■ TASK DIRECTIONS: Count the lines below that contain the word "take", and state only that number.

■ PROVIDED INFORMATION:
*** Block opens ***

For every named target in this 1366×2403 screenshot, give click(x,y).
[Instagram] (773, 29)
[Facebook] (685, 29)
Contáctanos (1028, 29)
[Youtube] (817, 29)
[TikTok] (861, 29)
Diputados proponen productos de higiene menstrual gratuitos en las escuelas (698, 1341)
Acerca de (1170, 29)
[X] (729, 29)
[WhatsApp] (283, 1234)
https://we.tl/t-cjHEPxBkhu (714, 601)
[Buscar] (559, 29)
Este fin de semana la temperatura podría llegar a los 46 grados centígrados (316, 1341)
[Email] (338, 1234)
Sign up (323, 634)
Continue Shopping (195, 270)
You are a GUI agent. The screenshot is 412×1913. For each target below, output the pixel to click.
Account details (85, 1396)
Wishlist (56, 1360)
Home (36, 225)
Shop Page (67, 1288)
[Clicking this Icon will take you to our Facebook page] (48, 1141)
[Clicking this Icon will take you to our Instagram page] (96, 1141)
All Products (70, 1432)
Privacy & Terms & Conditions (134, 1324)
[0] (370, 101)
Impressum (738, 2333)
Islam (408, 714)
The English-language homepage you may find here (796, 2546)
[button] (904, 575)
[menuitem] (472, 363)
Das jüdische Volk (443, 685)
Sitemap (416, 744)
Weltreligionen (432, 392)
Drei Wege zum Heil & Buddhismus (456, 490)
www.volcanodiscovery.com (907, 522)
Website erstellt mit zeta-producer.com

*** Block closes ***

■ PROBLEM SOLUTION: 2